Select every line below containing the word "Switch".

- **Supplied records**:
────────────────────

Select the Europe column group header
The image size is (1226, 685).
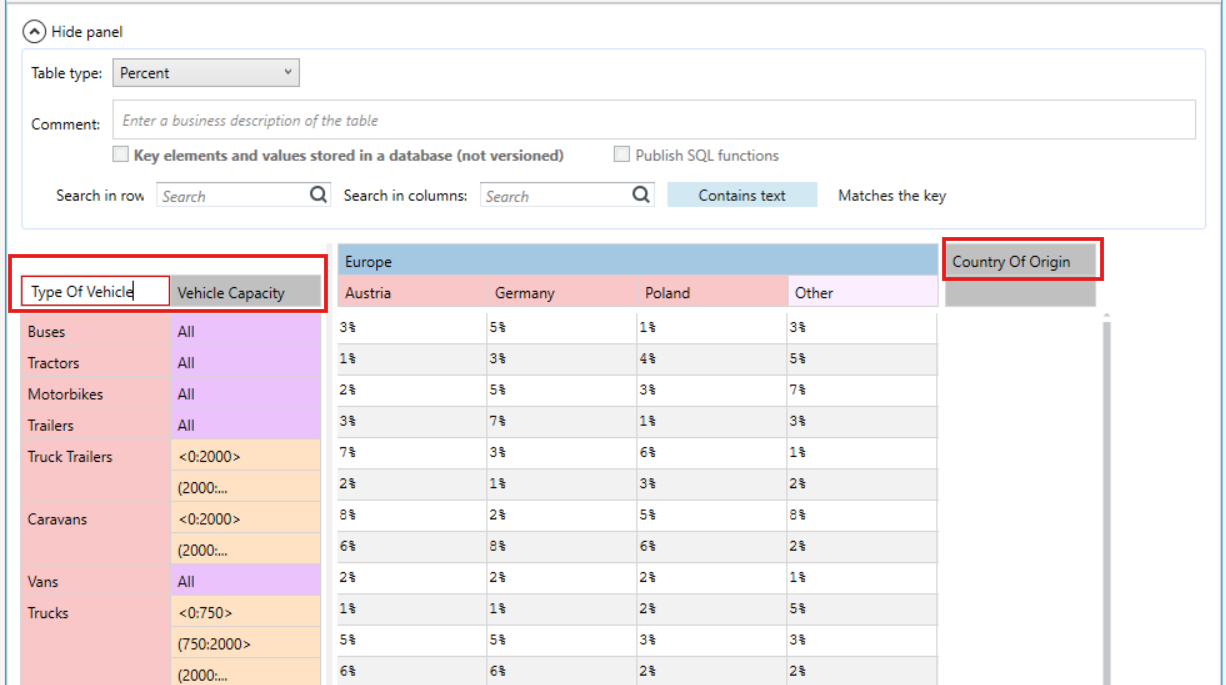pos(637,262)
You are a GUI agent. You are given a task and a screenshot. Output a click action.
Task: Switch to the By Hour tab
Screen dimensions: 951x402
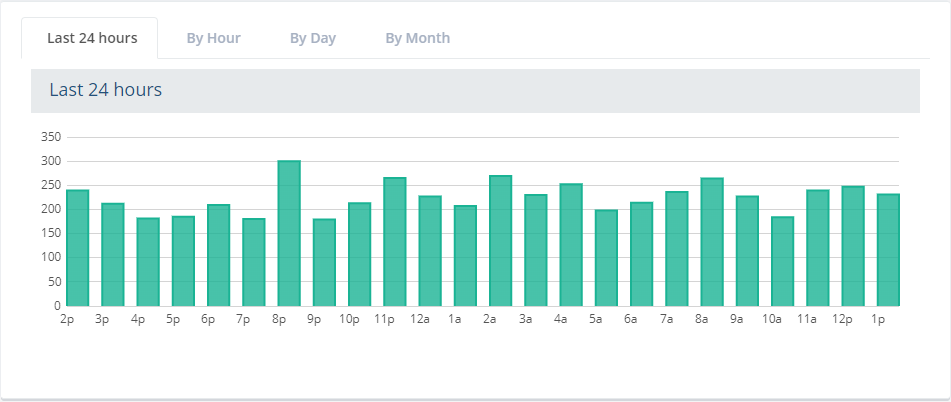tap(213, 38)
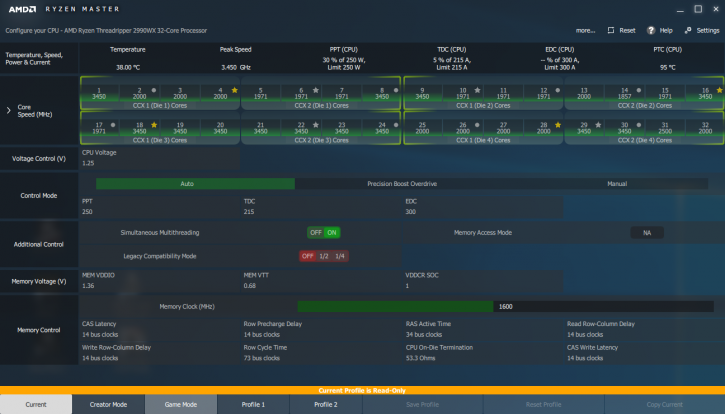725x414 pixels.
Task: Click gray star on core 6
Action: [316, 90]
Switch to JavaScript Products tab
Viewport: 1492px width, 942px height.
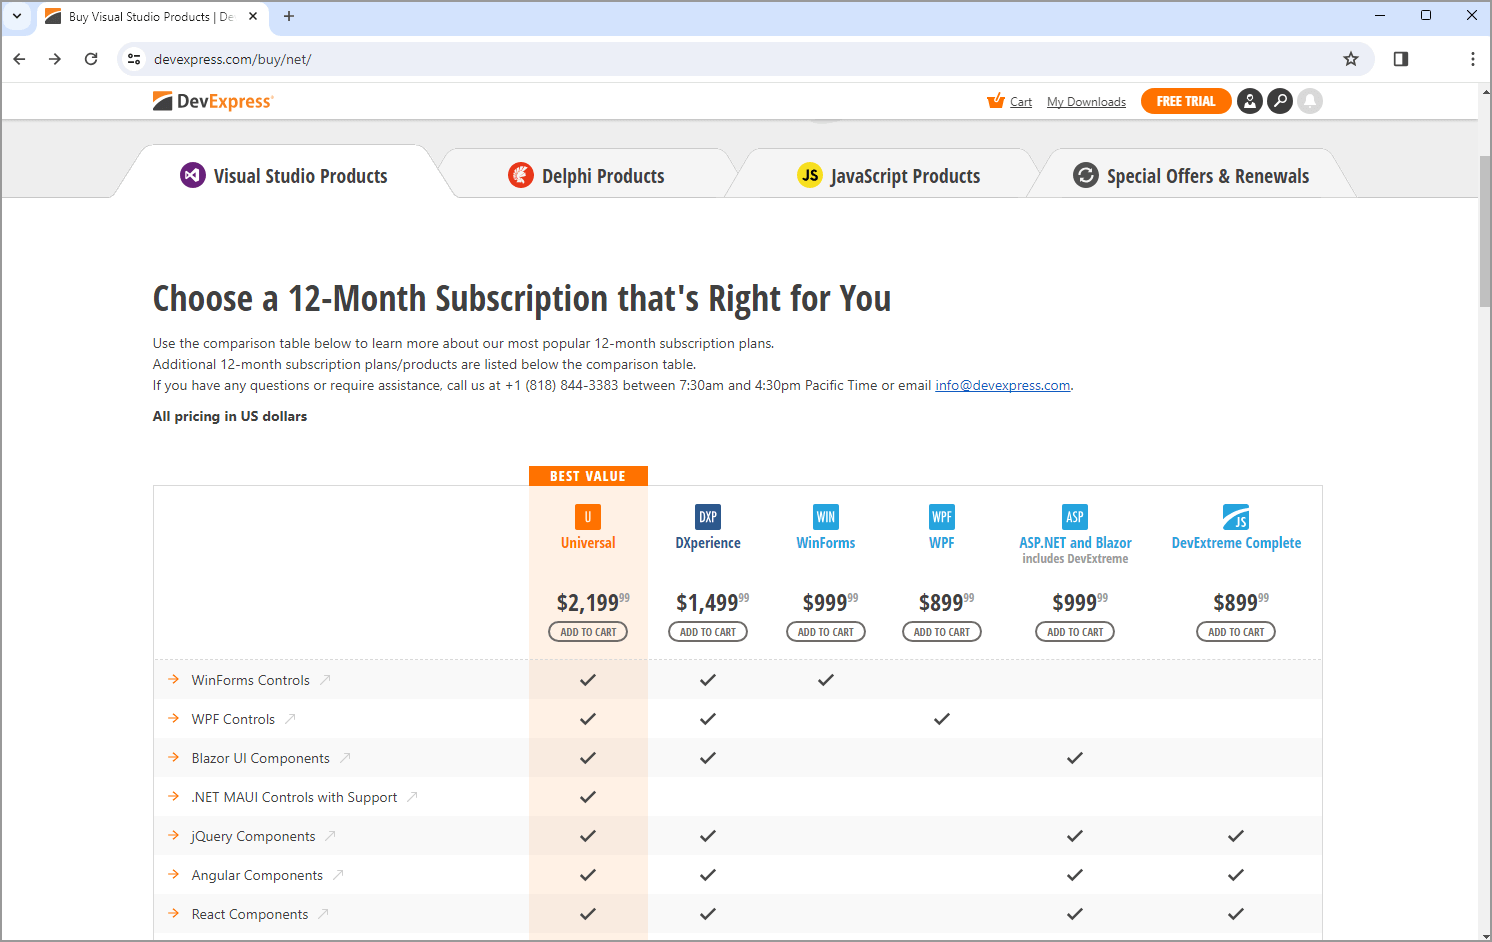tap(889, 176)
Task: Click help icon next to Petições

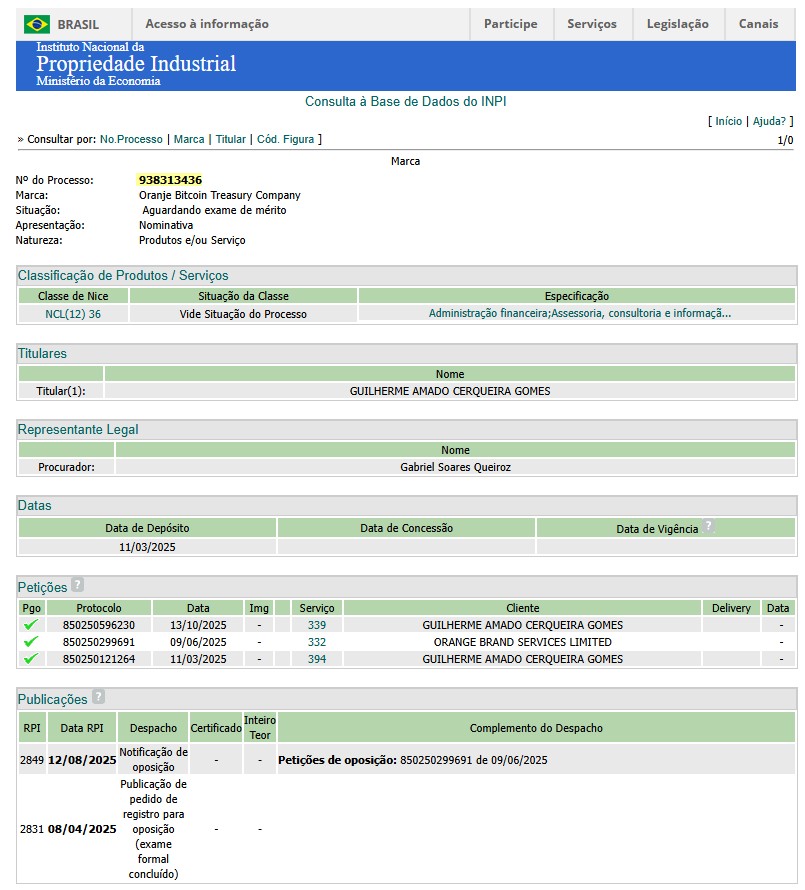Action: [x=77, y=586]
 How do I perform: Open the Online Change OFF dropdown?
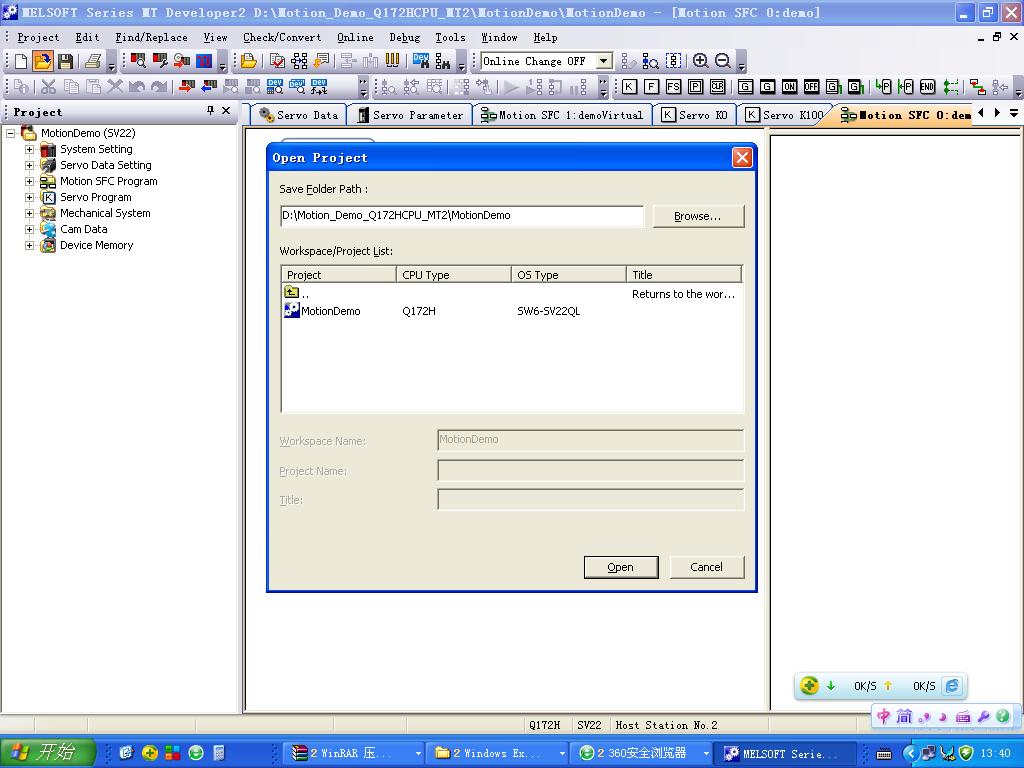[603, 61]
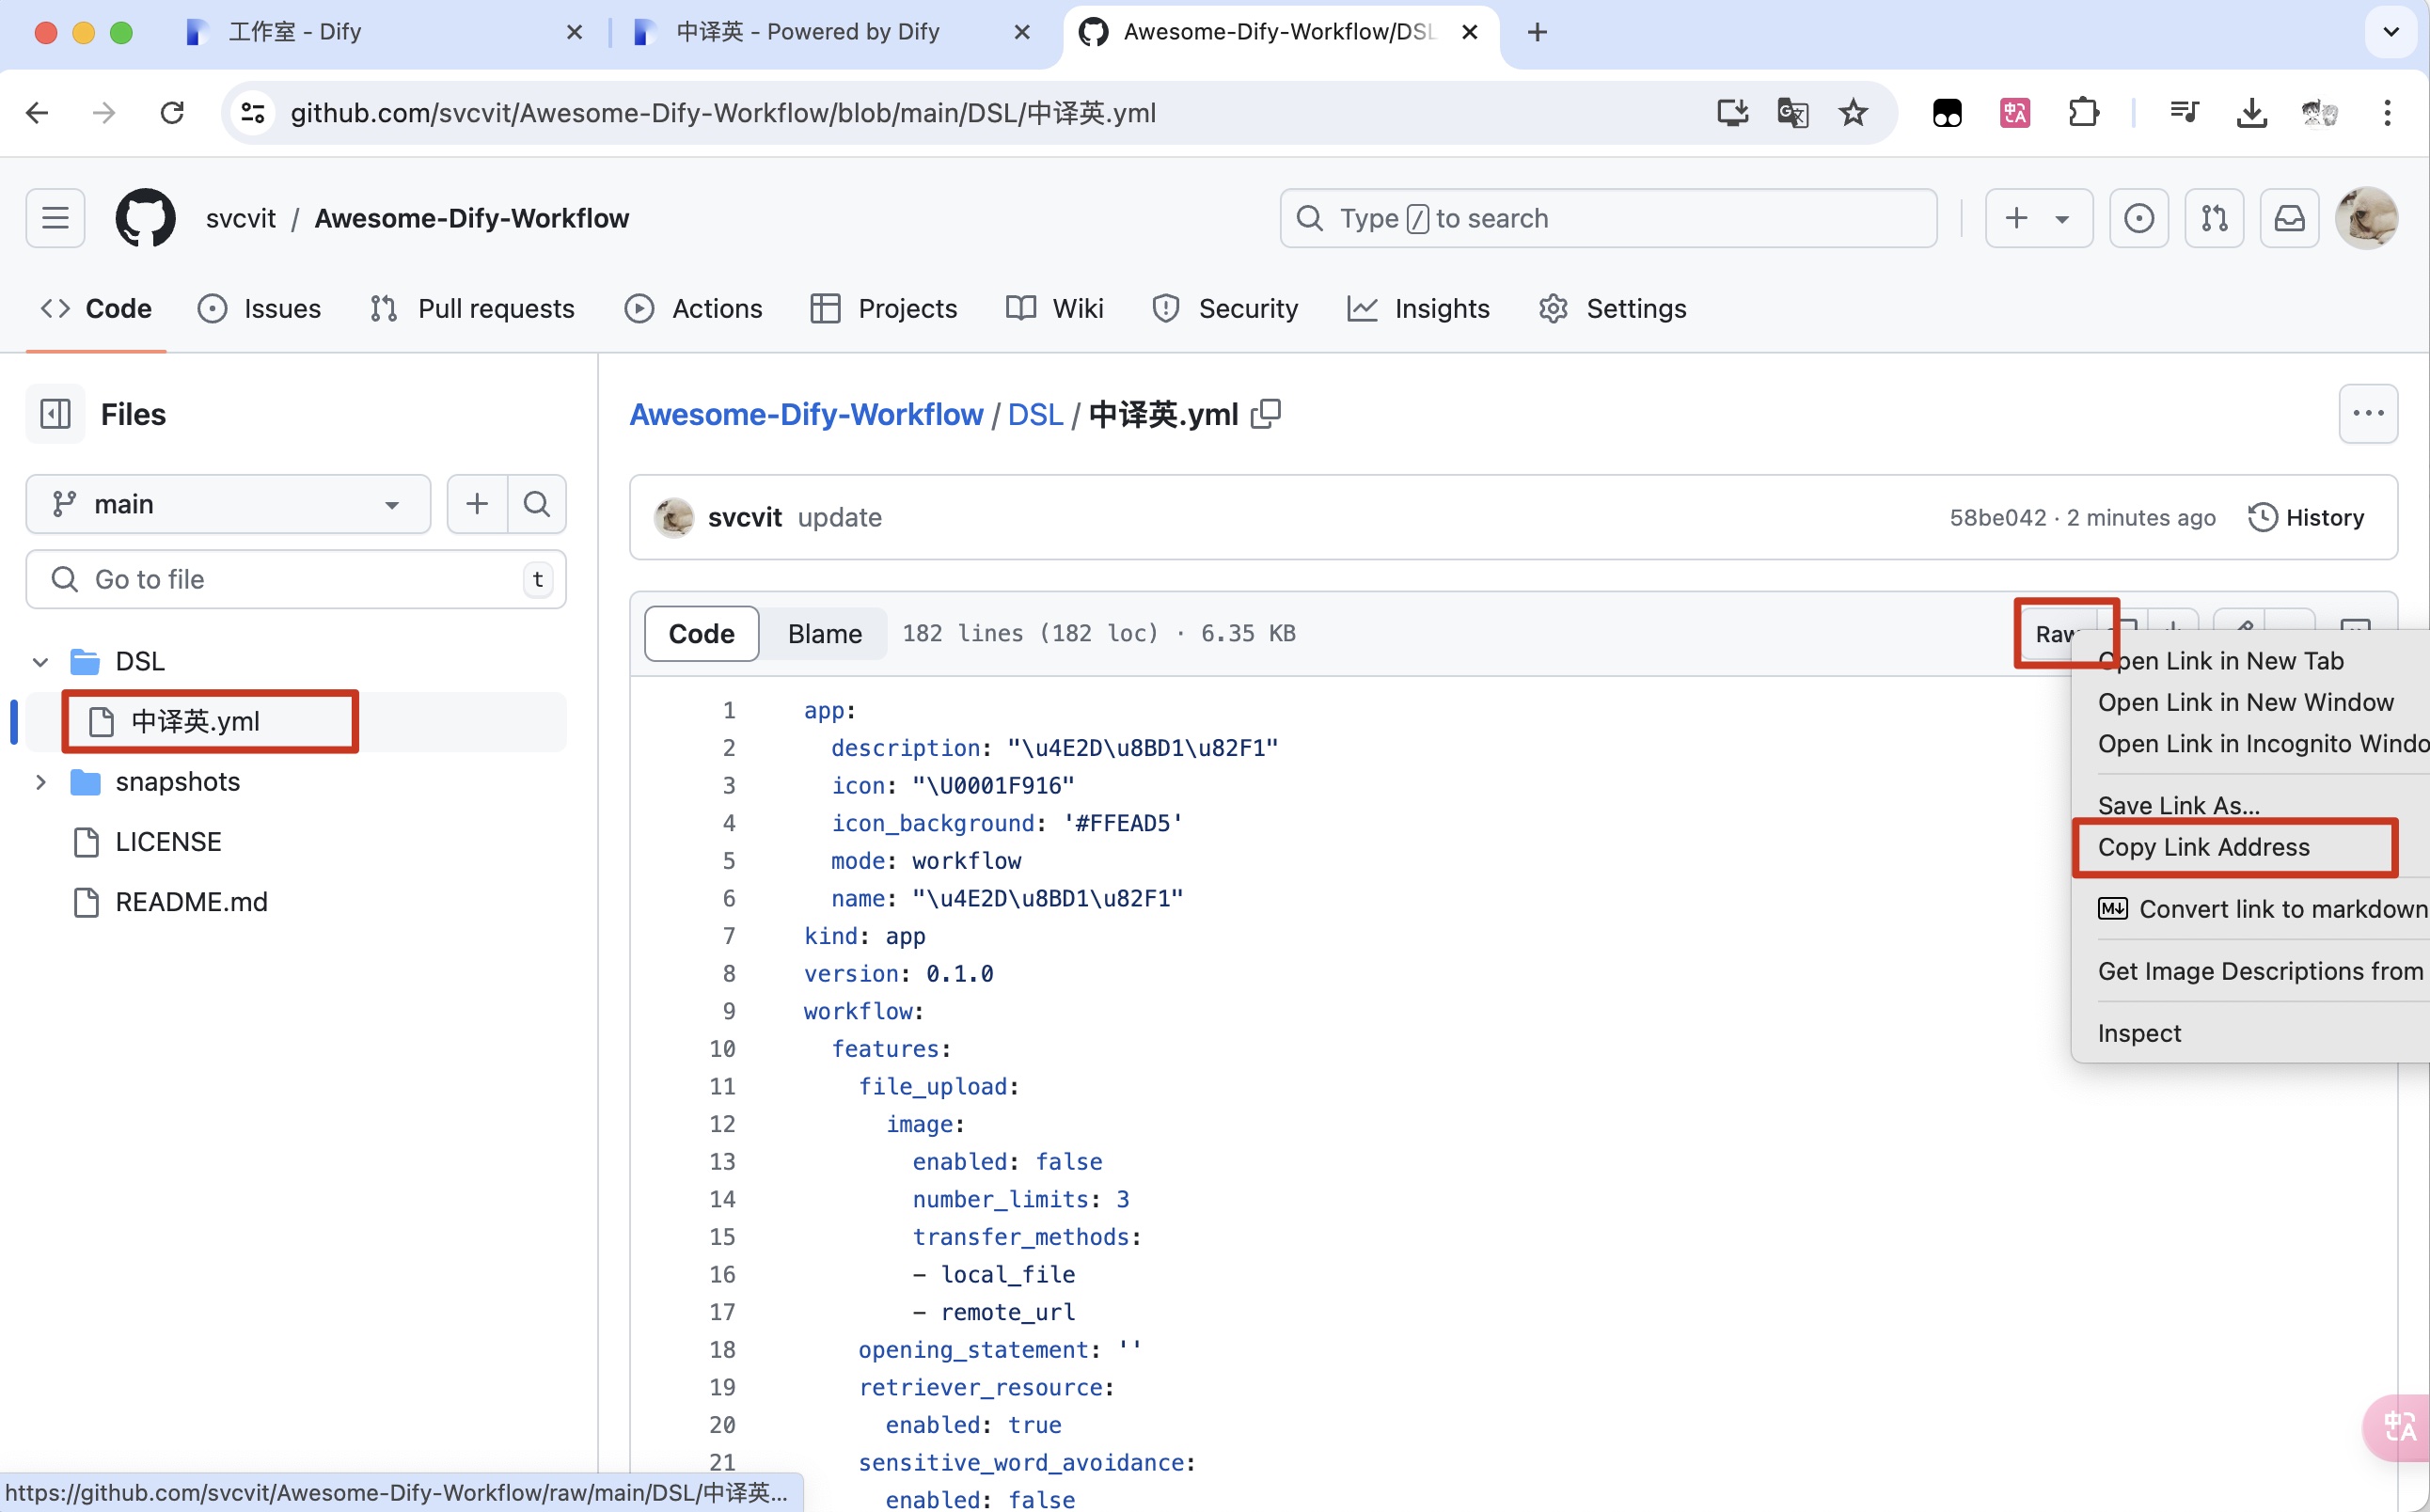
Task: Click the search files input field
Action: (x=296, y=580)
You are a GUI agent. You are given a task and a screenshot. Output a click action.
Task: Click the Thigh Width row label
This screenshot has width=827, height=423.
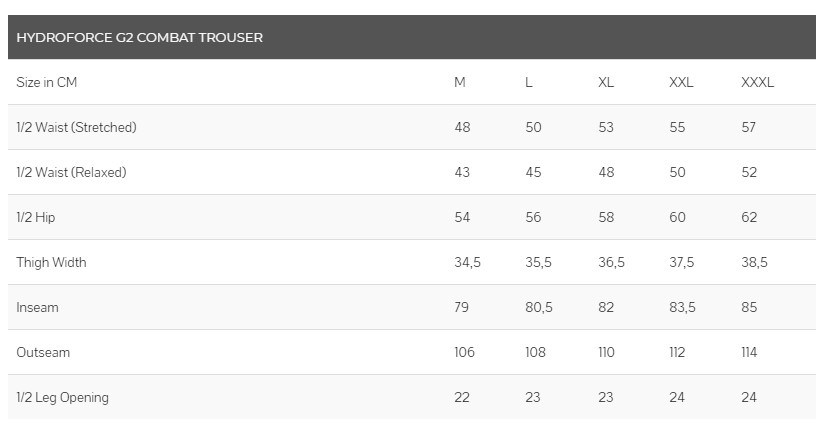[x=52, y=262]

────────────────────

- **Exercise output**:
Task: Switch to the By Hour tab
Switch to JavaScript Products tab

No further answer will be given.